** INPUT RECORDS follows **
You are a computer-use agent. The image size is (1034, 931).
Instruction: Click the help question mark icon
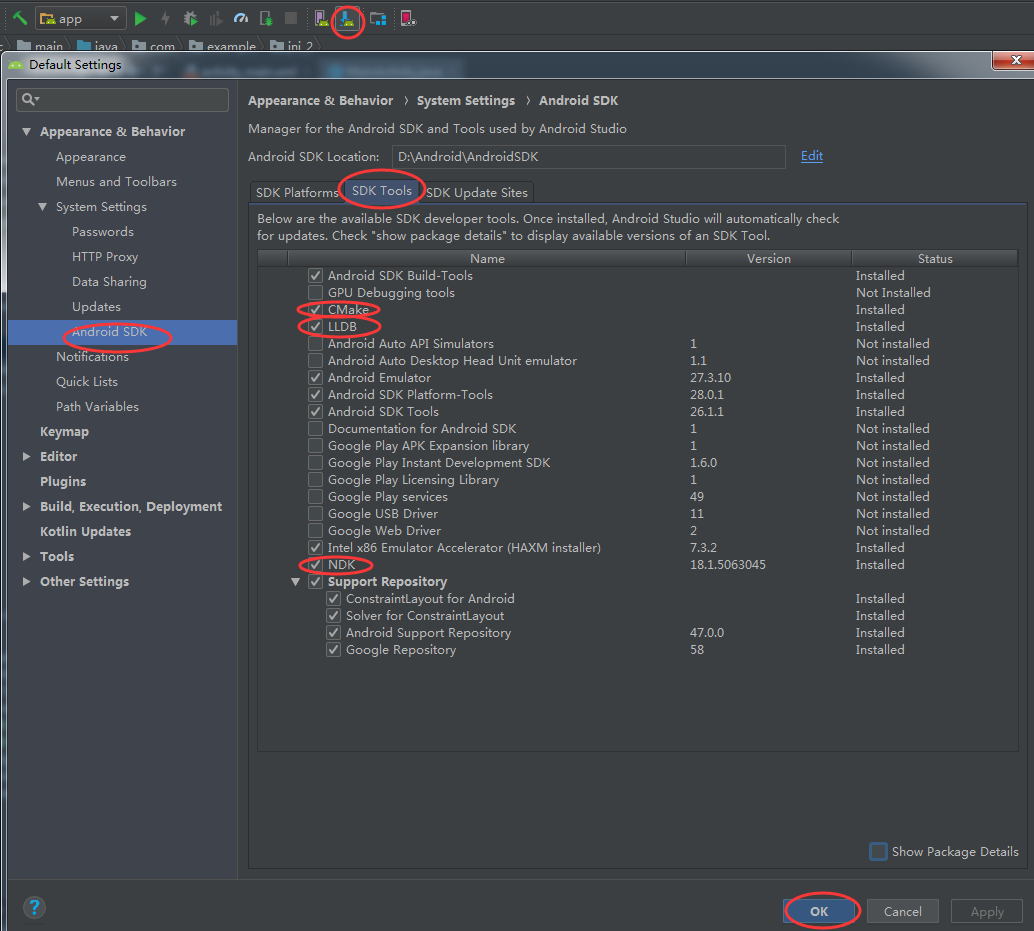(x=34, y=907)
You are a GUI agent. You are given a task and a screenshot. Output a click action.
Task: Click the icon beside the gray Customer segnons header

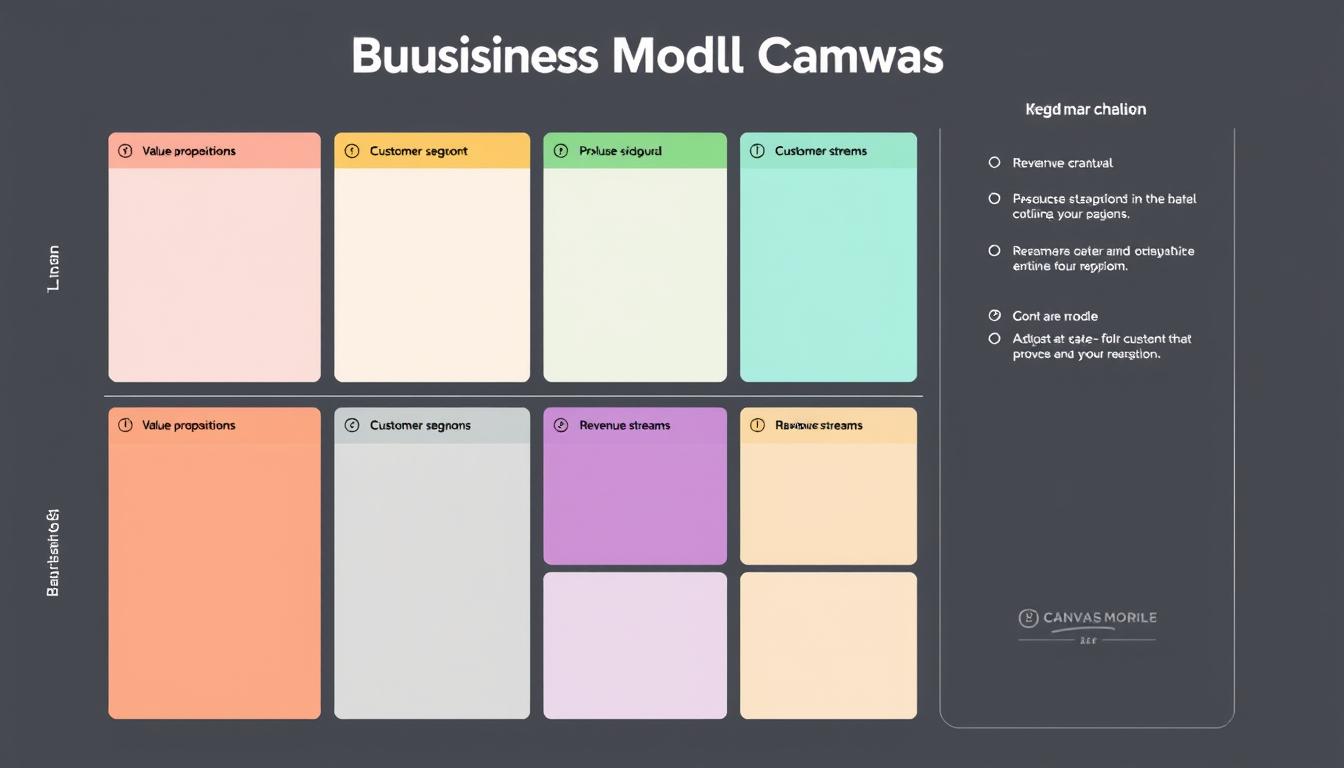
** End of INPUT RECORDS **
WHAT IS BEING ASKED. Show every line of the records above that contains the word "agent".

RESULT OF THIS TASK.
You are a computer-use agent. The image size is (1034, 931).
You are a GUI agent. You are given a task and a screenshot. Output a click action.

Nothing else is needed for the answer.